A procession celebrating the Feast of the Assumption, statues of the Blessed Virgin carried by bearers through streets
Pondicherry, mid-19th Century
Watercolour on paper
Fete chretienne d'asiancoupon [?], procession de la vierge, giroles entoures de fleurs at bottom with the number 36 in the bottom left-hand corner, framed
Antoine Poli, the vendor's grandfather, a Lieutenant in the Gendarmerie Francaise, stationed in Pondicherry for four years in the early 1920s, and thence by descent.
Pondicherry was bought by the French in 1672 from the King of Bijapur and following a turbulent history was returned by France to India in 1954. Although French demands on native artists were far less than those of British patrons, they would have been impressed by the Company School atelier and commissioned local scenes.
Since the supposed arrival in AD 52 of the Apostle Thomas, India has always welcomed Christians. Jesuits hoping to convert the young Muhgal Emperor Akbar in the 16th Century maintained a mission at the court until 1803. Churches and cathedrals have been built throughout India, and the Church of Notre Dame des Anges was completed at Pondicherry in 1855.

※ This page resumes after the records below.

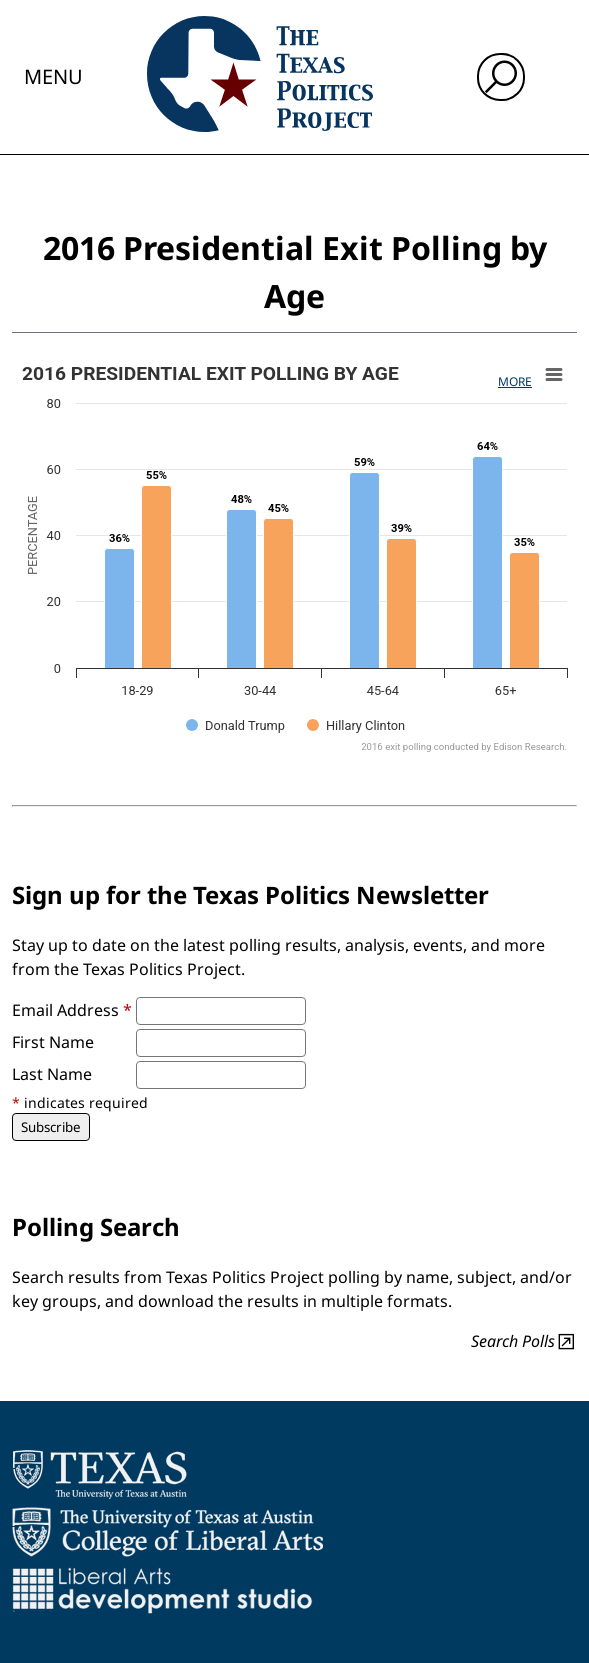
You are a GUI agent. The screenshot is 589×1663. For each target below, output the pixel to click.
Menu (53, 76)
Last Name (52, 1074)
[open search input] (501, 77)
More (515, 381)
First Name (53, 1042)
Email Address (72, 1010)
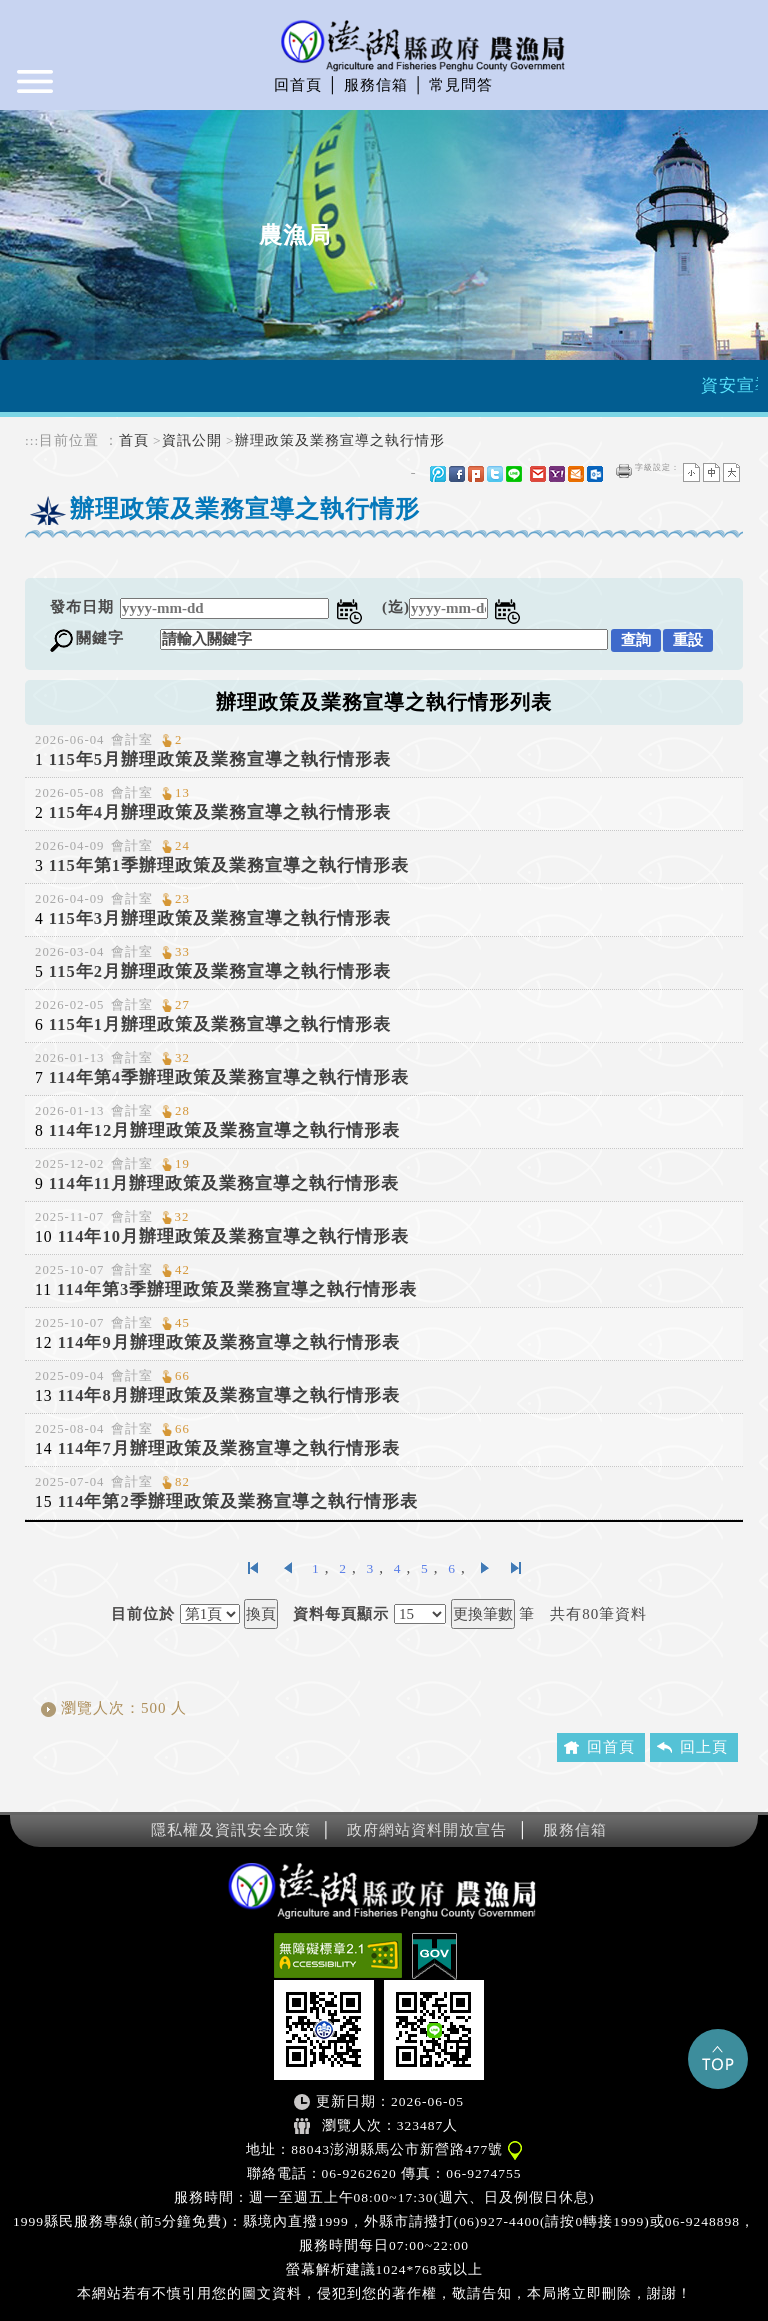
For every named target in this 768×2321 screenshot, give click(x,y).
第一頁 (253, 1568)
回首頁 (298, 85)
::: (32, 440)
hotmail (576, 474)
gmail (538, 474)
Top (718, 2059)
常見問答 (461, 85)
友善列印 (624, 471)
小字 (691, 472)
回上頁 (704, 1747)
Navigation (37, 90)
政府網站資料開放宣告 (427, 1830)
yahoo (557, 474)
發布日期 (82, 607)
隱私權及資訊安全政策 (231, 1830)
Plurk (476, 474)
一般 (711, 472)
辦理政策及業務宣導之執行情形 (340, 440)
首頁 (134, 440)
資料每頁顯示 (341, 1614)
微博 (438, 474)
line (514, 474)
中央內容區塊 (73, 558)
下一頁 (486, 1568)
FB (457, 474)
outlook (595, 474)
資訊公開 (192, 440)
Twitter (495, 474)
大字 (731, 472)
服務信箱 (376, 85)
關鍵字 (100, 638)
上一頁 (287, 1568)
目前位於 (143, 1614)
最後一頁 (516, 1568)
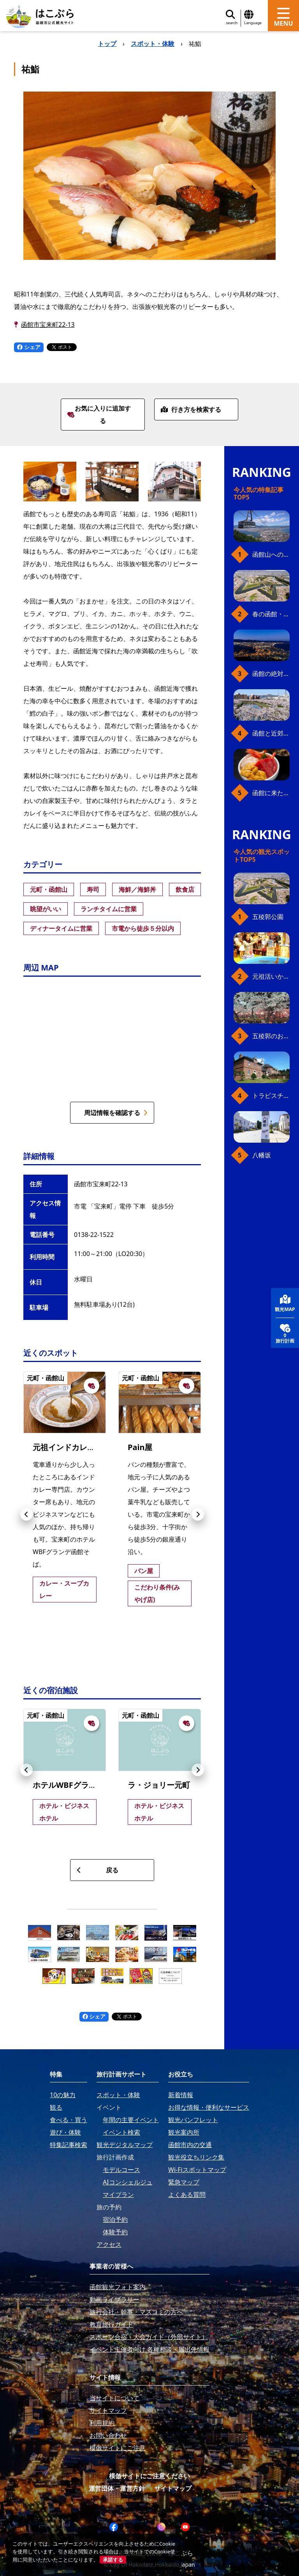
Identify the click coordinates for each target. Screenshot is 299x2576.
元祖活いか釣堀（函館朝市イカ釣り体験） (271, 976)
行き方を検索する (191, 409)
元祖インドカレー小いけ (75, 1447)
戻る (97, 1870)
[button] (26, 1514)
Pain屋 (140, 1447)
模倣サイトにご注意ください (149, 2476)
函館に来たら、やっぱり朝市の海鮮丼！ (271, 793)
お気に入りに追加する (99, 414)
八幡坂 (261, 1155)
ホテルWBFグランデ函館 (76, 1785)
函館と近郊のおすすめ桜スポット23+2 (271, 733)
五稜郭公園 (267, 916)
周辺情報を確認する (116, 1112)
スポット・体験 (152, 43)
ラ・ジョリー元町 (159, 1785)
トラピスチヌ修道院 (271, 1095)
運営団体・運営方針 (117, 2488)
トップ (107, 43)
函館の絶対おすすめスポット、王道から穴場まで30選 (271, 673)
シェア (28, 347)
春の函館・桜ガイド (271, 614)
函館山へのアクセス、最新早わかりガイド (271, 554)
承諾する (113, 2559)
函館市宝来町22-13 (48, 324)
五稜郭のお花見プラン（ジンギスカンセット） (271, 1036)
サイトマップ (173, 2488)
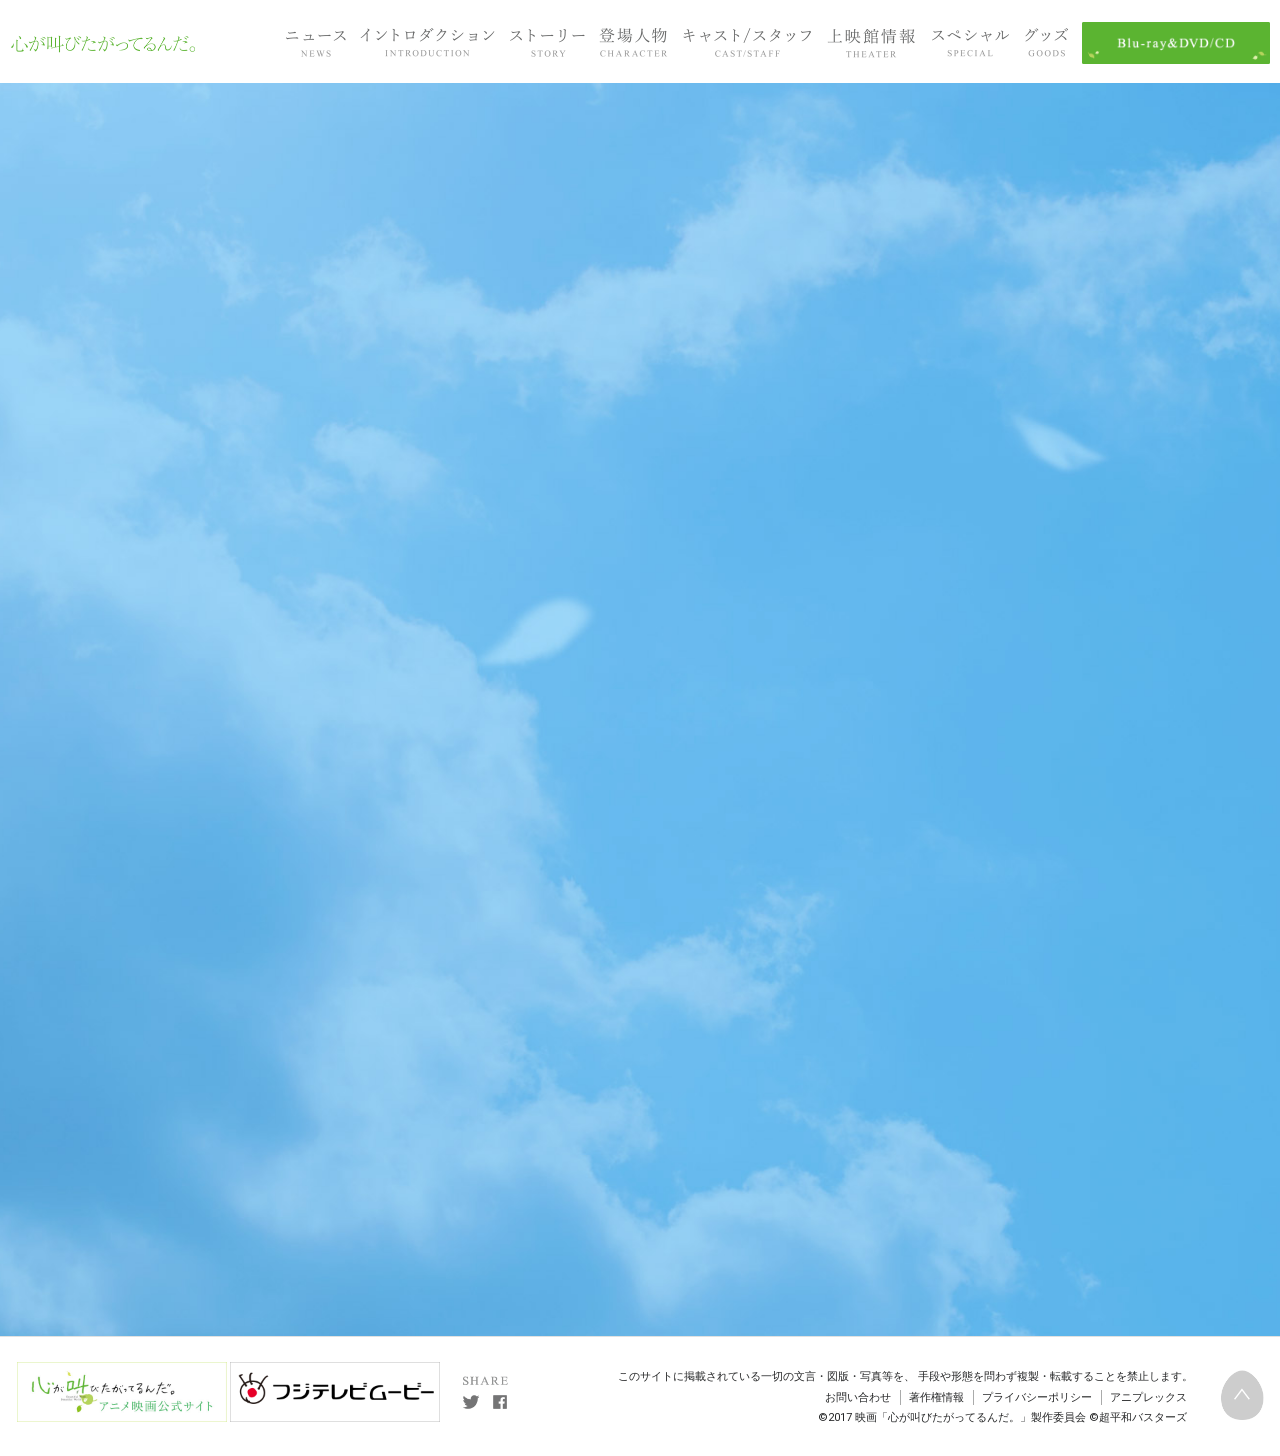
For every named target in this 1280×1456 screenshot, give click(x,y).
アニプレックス (1148, 1397)
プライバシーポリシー (1037, 1397)
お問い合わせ (858, 1397)
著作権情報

The Portuguese Jesuit Fathers at the Mughal court of Akbar came laden with gifts for the young Emperor and in 1580 presented him with a copy of Plantin's Polyglot Bible, printed for Philip II of Spain. Akbar listened to those of all faiths during his years at Fatephur Sikri (1575-1582). However, the Jesuit priests were particularly pleased that Akbar celebrated the Feast of the Assumption and was said to have kissed a picture of the Virgin given to him by Father Rudolph Aquaviva whose mission was at the Mughal court from 1580 to 1583.